Historic district in Massachusetts, United States

The Scott's Woods Historic District is a historic district on Hillside Street between Randolph Avenue and the Blue Hills Reservation in Milton, Massachusetts. This rural-residential area has a long history, and is named for the Scott family, who were early settlers of the area. This area preserves a concentration of agricultural and residential resources dating from the 18th to the early 20th centuries, with well-preserved houses, barns, and landscapes. The district was listed on the National Register of Historic Places in 1992.

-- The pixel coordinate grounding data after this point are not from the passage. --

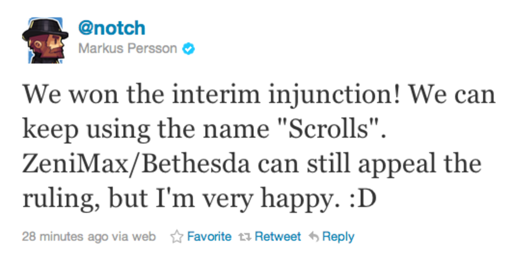This screenshot has height=259, width=512.
Task: Click the Favorite star icon
Action: pos(176,237)
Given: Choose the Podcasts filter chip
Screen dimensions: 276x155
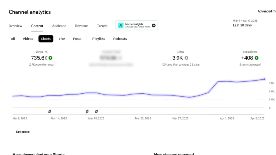Looking at the screenshot, I should (120, 39).
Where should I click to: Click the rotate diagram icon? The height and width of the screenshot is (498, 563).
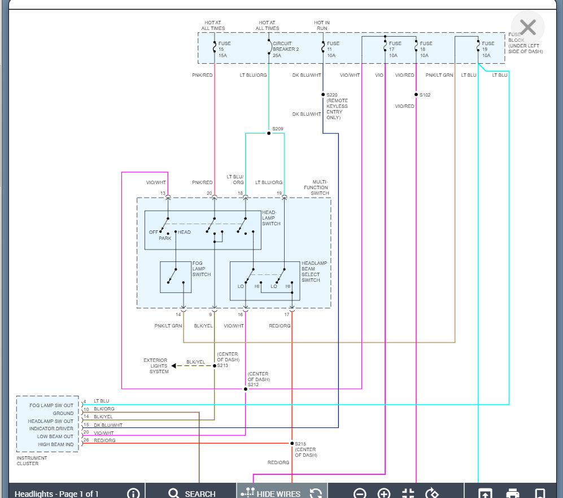pyautogui.click(x=432, y=493)
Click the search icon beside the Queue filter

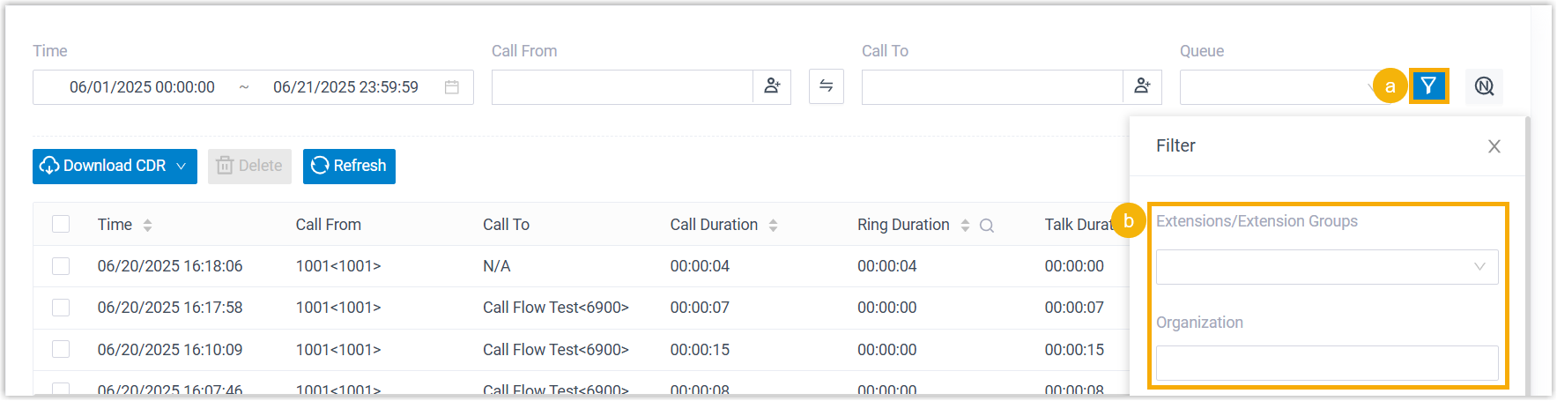(1484, 86)
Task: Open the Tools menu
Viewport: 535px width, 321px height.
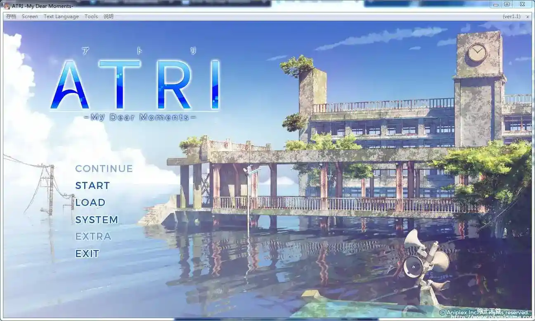Action: (91, 16)
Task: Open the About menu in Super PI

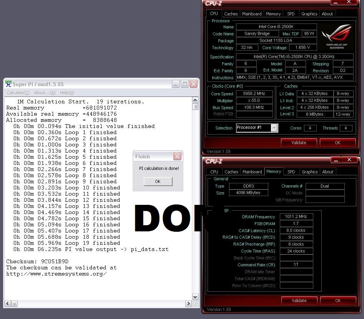Action: click(44, 93)
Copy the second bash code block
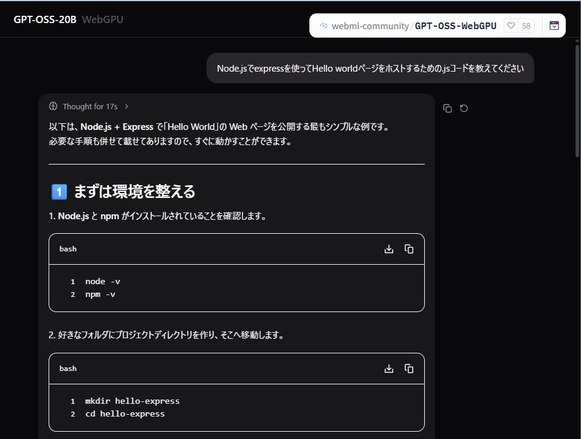Image resolution: width=581 pixels, height=439 pixels. [408, 368]
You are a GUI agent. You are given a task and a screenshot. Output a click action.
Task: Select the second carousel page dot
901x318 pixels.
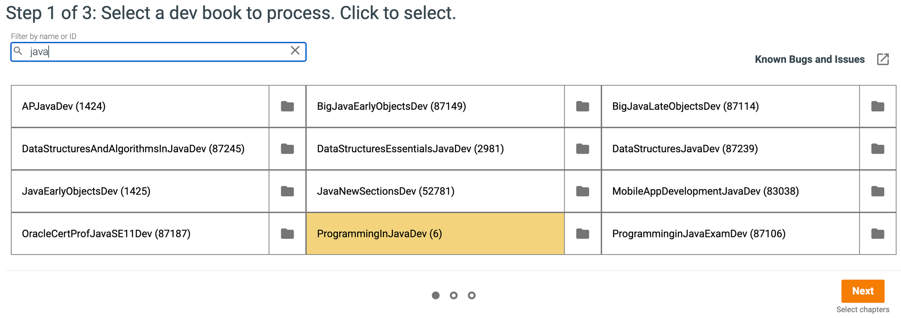click(454, 295)
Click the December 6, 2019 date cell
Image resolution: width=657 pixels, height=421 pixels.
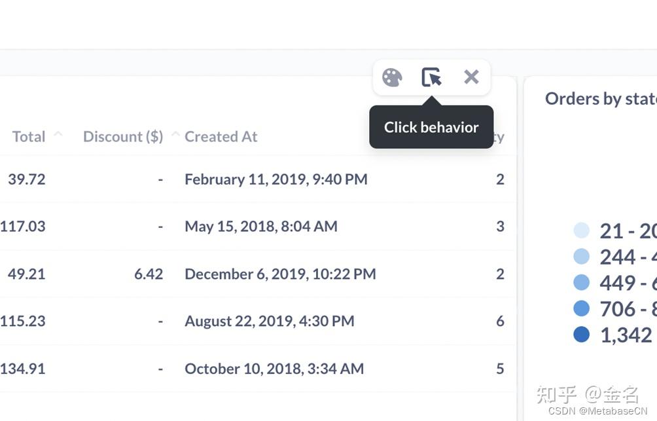point(280,274)
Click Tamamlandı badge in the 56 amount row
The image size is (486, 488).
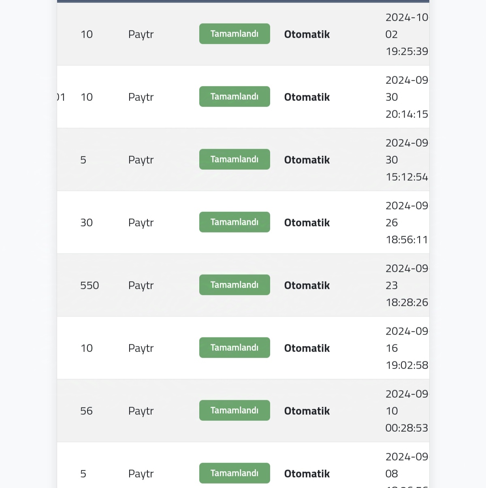click(234, 410)
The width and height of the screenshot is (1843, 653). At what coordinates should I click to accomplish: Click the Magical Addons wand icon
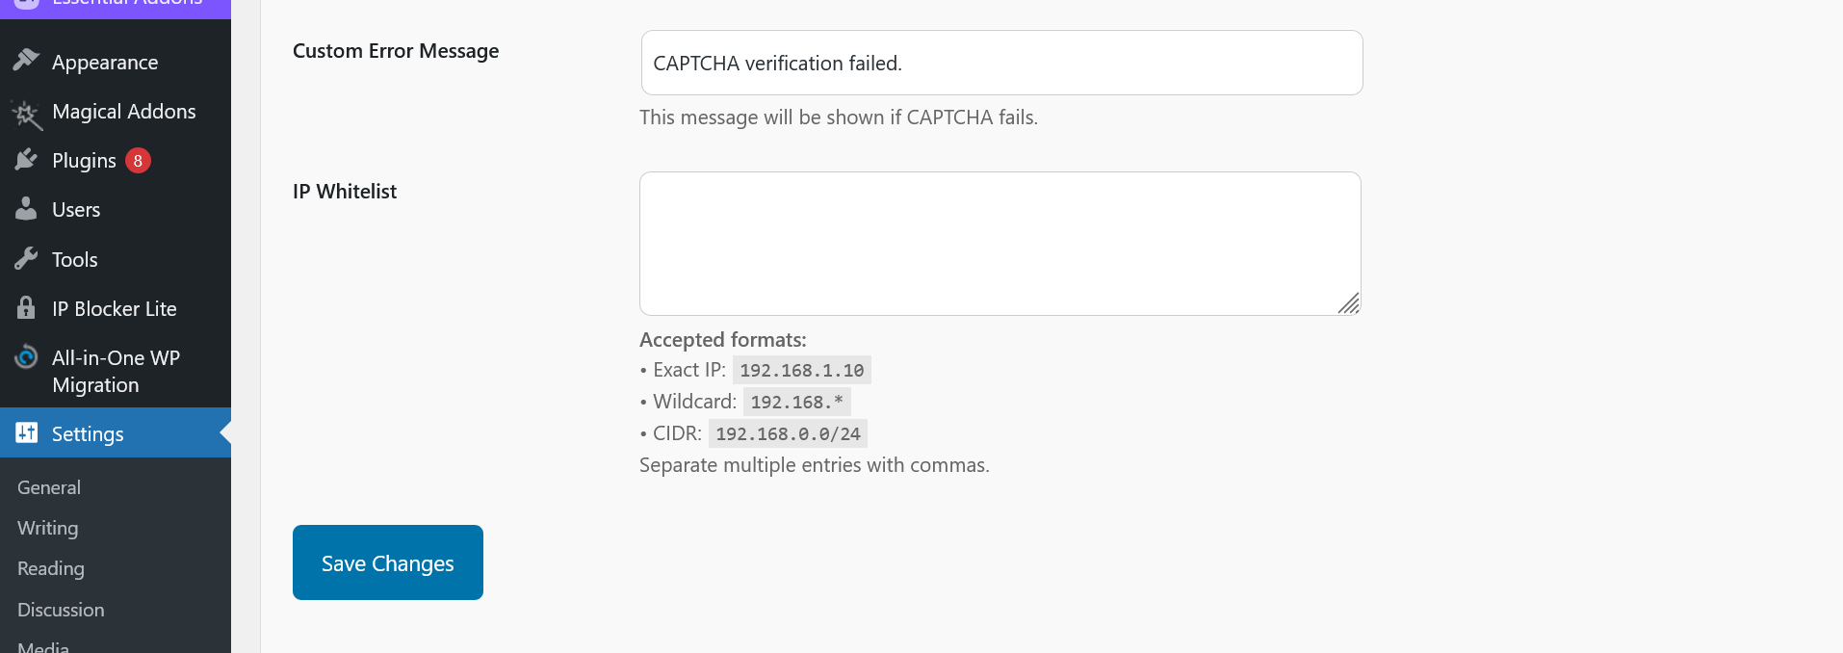26,114
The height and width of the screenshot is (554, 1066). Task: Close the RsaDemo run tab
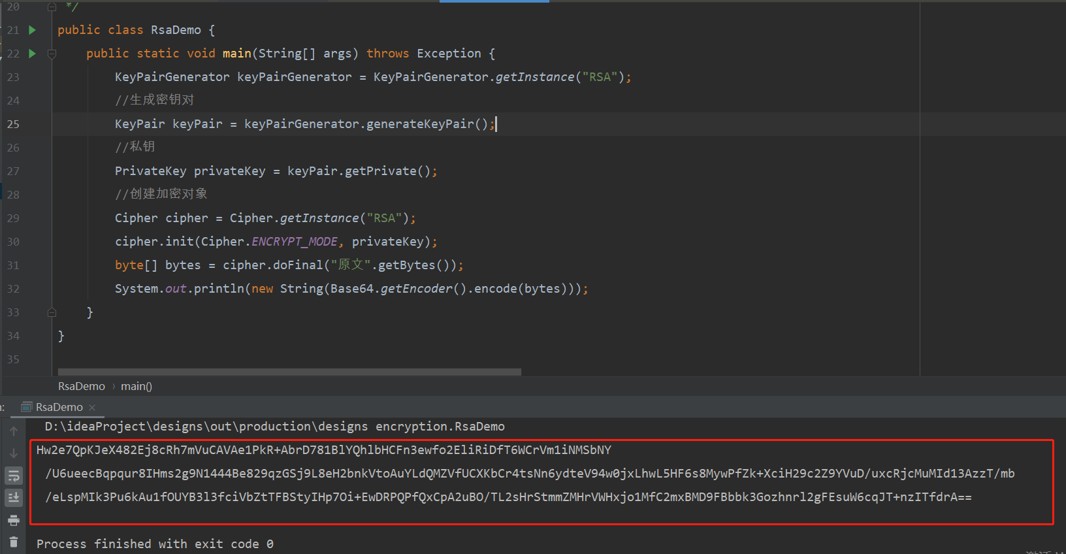(92, 408)
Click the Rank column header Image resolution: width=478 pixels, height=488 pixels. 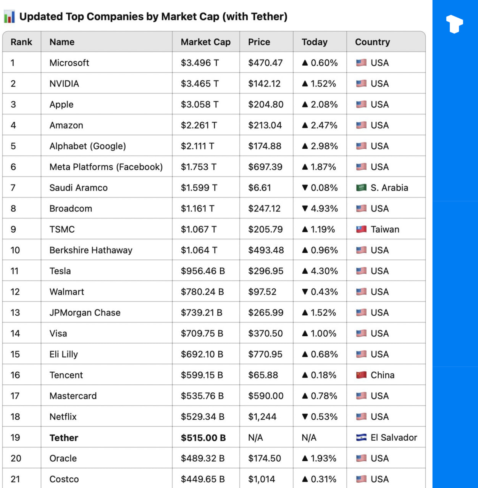point(21,42)
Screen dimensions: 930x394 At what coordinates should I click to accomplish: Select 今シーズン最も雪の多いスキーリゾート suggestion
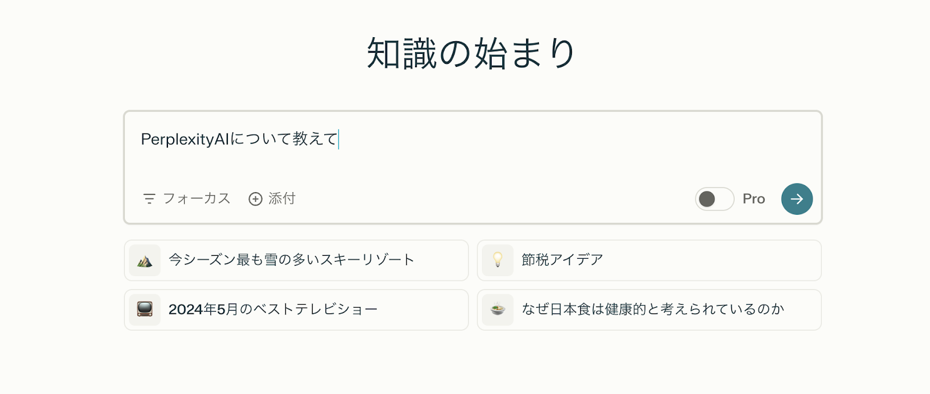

==Description and history==
The Scott's Wood area is located in southernmost central Milton, extending along Hillside Street roughly between Randolph Avenue (Massachusetts Route 28) and the border of the Blue Hills Reservation. The district covers about 122 acre of hilly terrain below the heights of the Blue Hills. The oldest house in the district, the First Period Bernard Capen House, was moved here in 1909 from Dorchester, which Milton was originally part of. Two houses built in the district in the mid-18th century survive, as do a number of 19th-century barns with relatively little modification.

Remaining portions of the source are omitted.